> [Task input]
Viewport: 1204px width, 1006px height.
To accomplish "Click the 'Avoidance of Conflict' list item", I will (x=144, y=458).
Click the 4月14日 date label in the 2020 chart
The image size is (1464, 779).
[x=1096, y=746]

> [How to complete this task] A word-for-word copy of the data is what should be returned.

> [Answer space]
Viewport: 1204px width, 1006px height.
To accomplish "Click the 'Avoidance of Conflict' list item", I will (x=144, y=458).
Click the 4月14日 date label in the 2020 chart
The image size is (1464, 779).
[x=1096, y=746]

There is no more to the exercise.